砂嵐の上空で炸裂する光を見上げていたカルヴィスは頷くと、周囲に身を潜めていた部下に振り返る。
たったそれだけの合図によって、窪地に身を隠していた突入部隊が一斉に姿を現し、事前に調査を済ませていた突入口へ向けて迅速に向かっていく。
さして大きくはない直方体をした侵入経路を護る警備兵を悲鳴すら上げさせずに殺し、次々と経路を確保していく。
その手際の良さは、彼等が確実にゲリラ戦のプロフェッショナルであることを物語っていた。
人を殺すことに、躊躇していてはならない。まるでそれは刀鍛冶が槌を振り下ろすのと全く同じように、命ある人間の急所を最大にして最速の攻撃で貫き、死に至らしめるのだ。
「遅れるなよ」
自分の傍らで息を潜めていたメイフィルの頭を乱暴に撫でると、カルヴィスは制圧した経路の一つに向かって走る。
鍛え上げられた脚力と素早い対応には追いつかないものの、やや遅れてメイフィルが大きなバッグを肩から提げて走り寄ってくる。
それを確認しようともせず、カルヴィスは部下に対して視線と指を使った合図だけを送る。かなりの速度で組み替えられた合図を部下は正確に把握し、そして砂嵐の中へと姿を消していく。
「さあ、こっからは正念場だ」
カルヴィスは腰のホルスターから一挺の銃を抜き放つと、グリップをメイフィルに向けて差し出した。
「俺らもあんたを守るが、それだけじゃ十分じゃねえ。自分の命は自分で守んな」
その言葉に、メイフィルは驚きに目を見開いた。
話が違う。戦闘部隊がヴェイリーズを救出するのが主な目的であり、自分は基地内部のセキュリティシステムの掌握と攪乱のために同行しているのに。
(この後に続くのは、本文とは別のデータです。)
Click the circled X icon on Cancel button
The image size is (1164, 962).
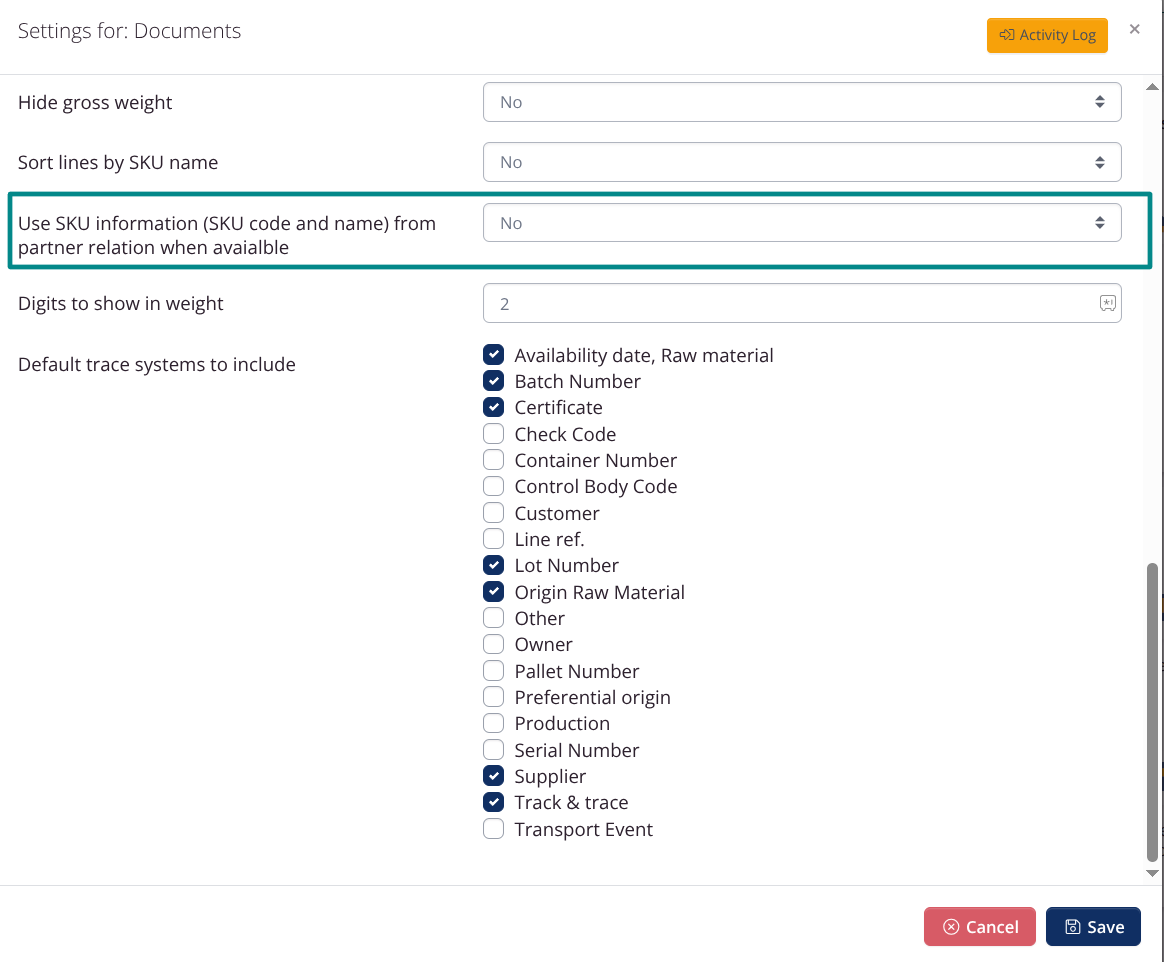coord(951,926)

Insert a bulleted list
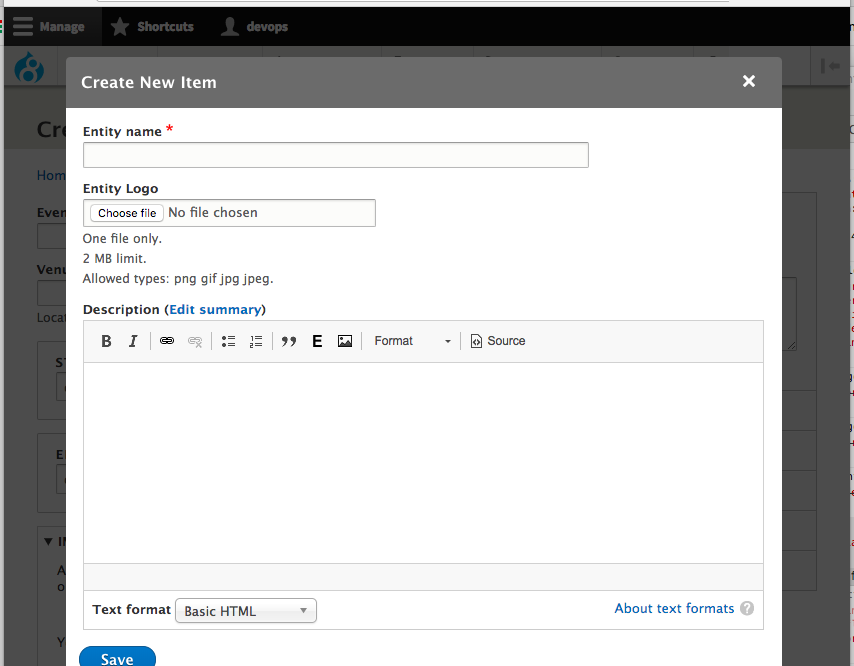(x=228, y=341)
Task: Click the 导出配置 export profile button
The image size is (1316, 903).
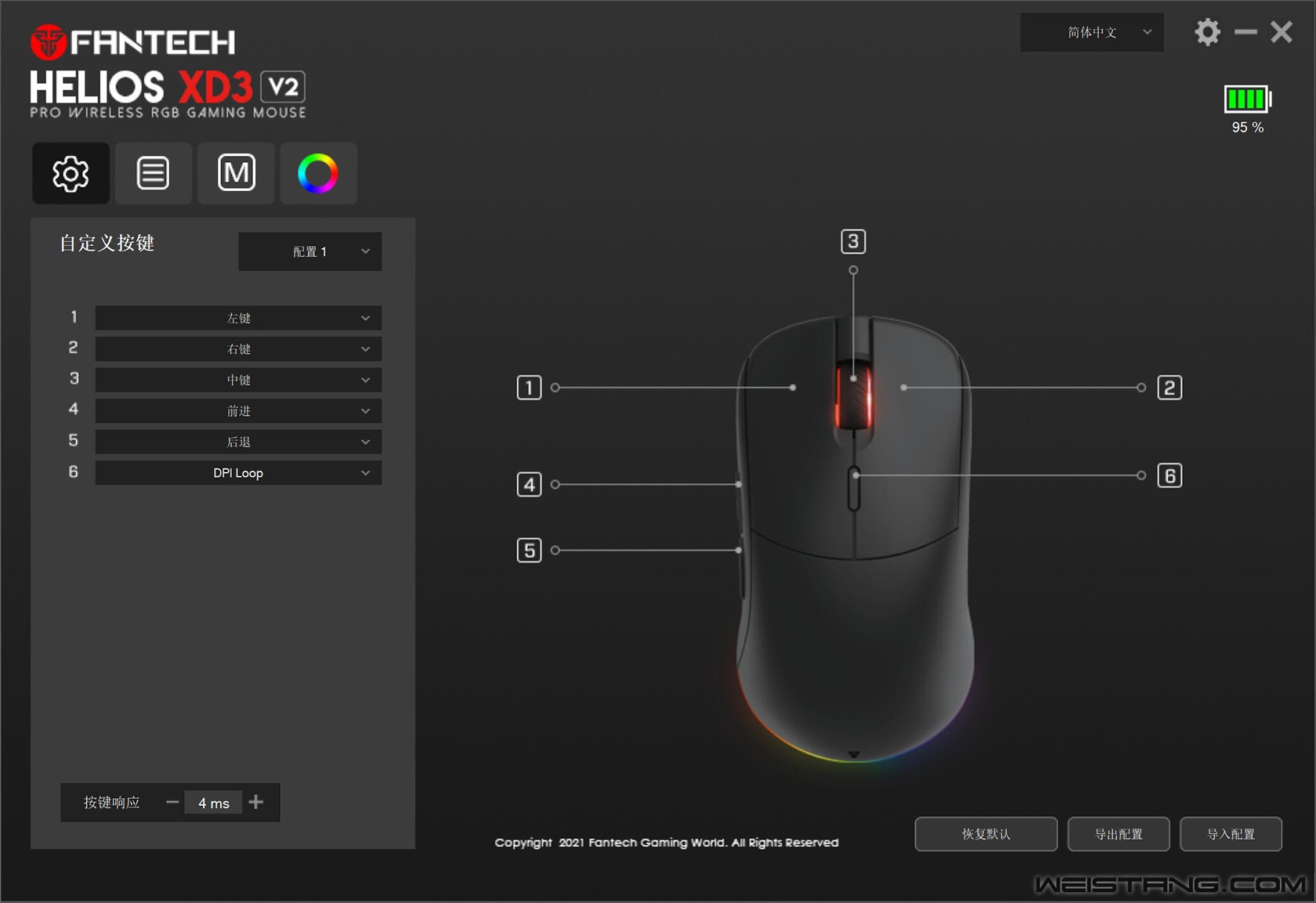Action: point(1118,834)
だがメイフィルの表情から胸中を察したカルヴィスは、にやりと笑って見せた。
「まあ、それを使うってことは、俺らが全滅したってことだからな……心配すんな」
生まれて初めて握る銃は、メイフィルの腕に確かな重量を感じさせながら収まった。
しっかりと指に力を入れねば取り落としてしまいそうな、それ。この引き金を引けば、弾丸は発射される。そしてそれは、容易に人を殺せるだけの威力を持つのだ。あまりにも容易に、そしてあまりにも無表情に。
その傍らで、カルヴィスの部下がドアを破り、次々に中へと飛び込んでいく。銃を握り締めながら覗いてみると、すぐに急な階段が地下へと伸びているだけだ。
「あの、フィオラさんたちは……」
「あの二人なら、東の潜入口から潜っているはずだ」
遠くに銃声が聞こえる。
それが、フィオラの打った式神による警備兵陽動の騒乱であると知るメイフィルは、こみ上げてくる不安をぎゅっと押し込める。
「行こう。これから先は時間との戦いだ」
説得され、メイフィルは頷くと、黒い戦闘服に身を包んだカルヴィスに続いて、階段を足早に下りていった。